Il 28enne è indagato nell’ambito di una grave rapina ai danni di un uomo che aveva con sé 8mila euro in contanti. Stando agli atti richiamati nella ricostruzione, il colpo sarebbe stato compiuto insieme ad altre tre persone. L’accusa legata alla notte in discoteca si aggiunge ora al delicato quadro giudiziario già aperto. Un dettaglio rende il caso ancora più discusso: il giovane, difeso dall’avvocato Saverio Ventura, aveva ottenuto alcuni permessi per non interrompere completamente lavoro e attività sportiva. Poteva uscire tre volte a settimana per gli allenamenti, lavorare dal martedì al sabato fino alle 19.30 e partecipare anche alle partite federali.

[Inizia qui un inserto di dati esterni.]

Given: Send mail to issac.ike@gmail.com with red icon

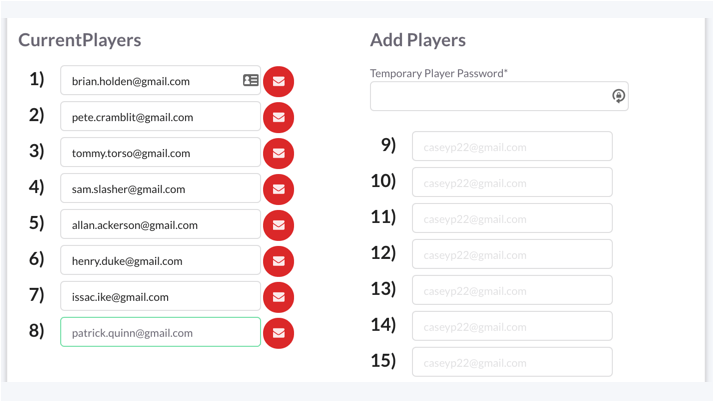Looking at the screenshot, I should [278, 297].

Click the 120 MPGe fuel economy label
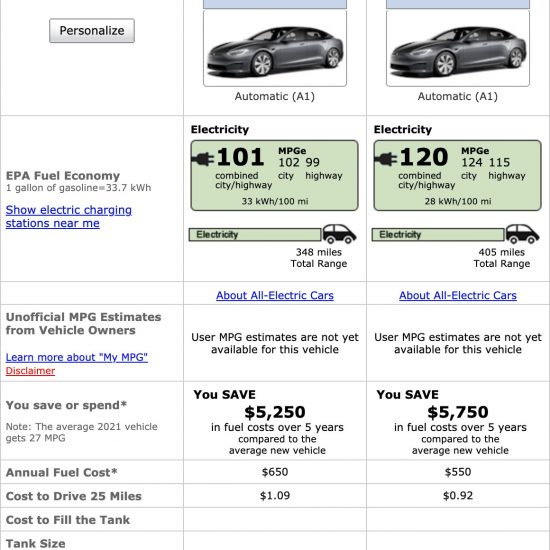[458, 175]
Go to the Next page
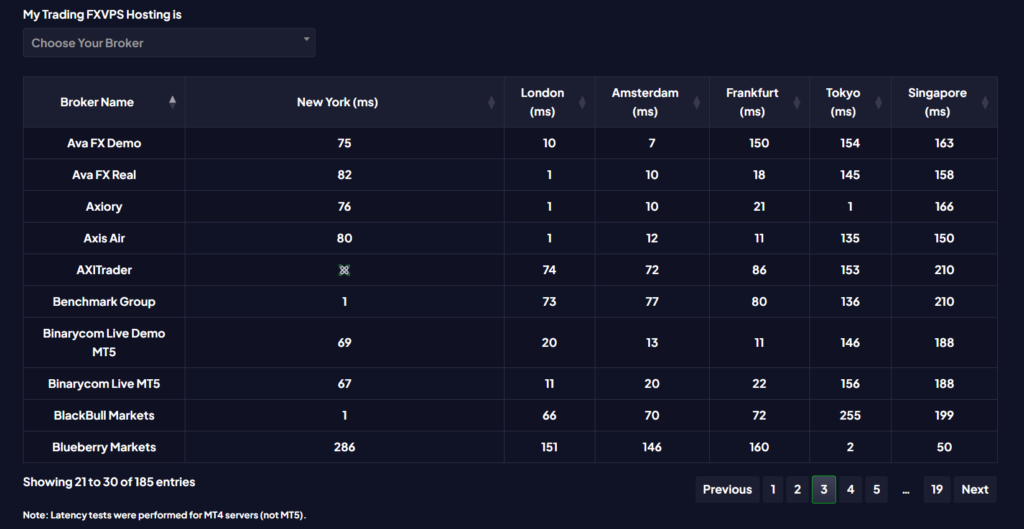This screenshot has width=1024, height=529. click(x=975, y=489)
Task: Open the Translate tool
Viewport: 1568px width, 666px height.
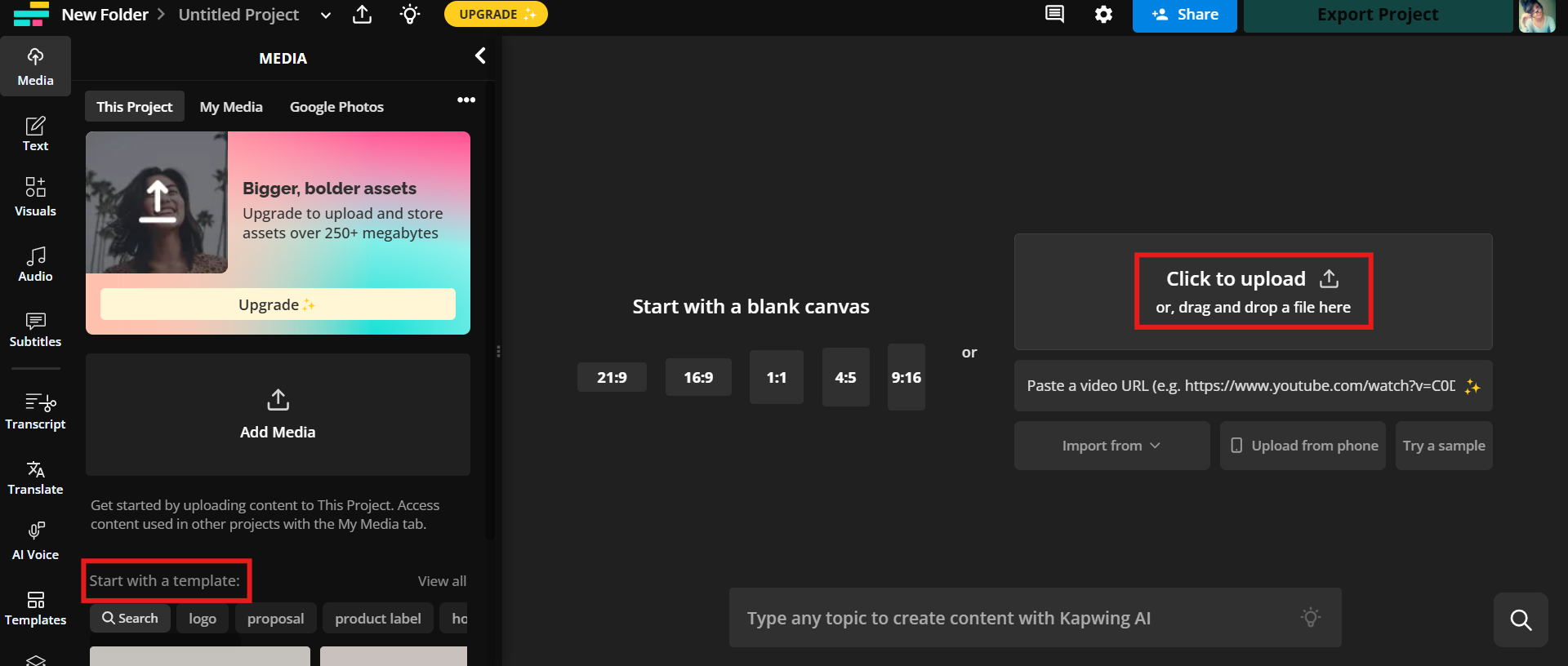Action: pos(35,477)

Secondo quanto riportato nell’ordinanza, però, non sarebbe stata la prima inosservanza. In un’occasione sarebbe rientrato con ritardo, parlando di un infortunio senza produrre documentazione medica; in altre due verifiche i carabinieri non lo avrebbero trovato in casa e non avrebbe risposto alle telefonate. Per il giudice, il susseguirsi degli episodi avrebbe dimostrato l’incompatibilità con il regime meno severo dei domiciliari. La notte trascorsa in discoteca, dunque, è diventata il punto di rottura: dalla pista da ballo alle sbarre, in una storia che continua a far discutere per il contrasto tra le concessioni ricevute e le presunte violazioni contestate.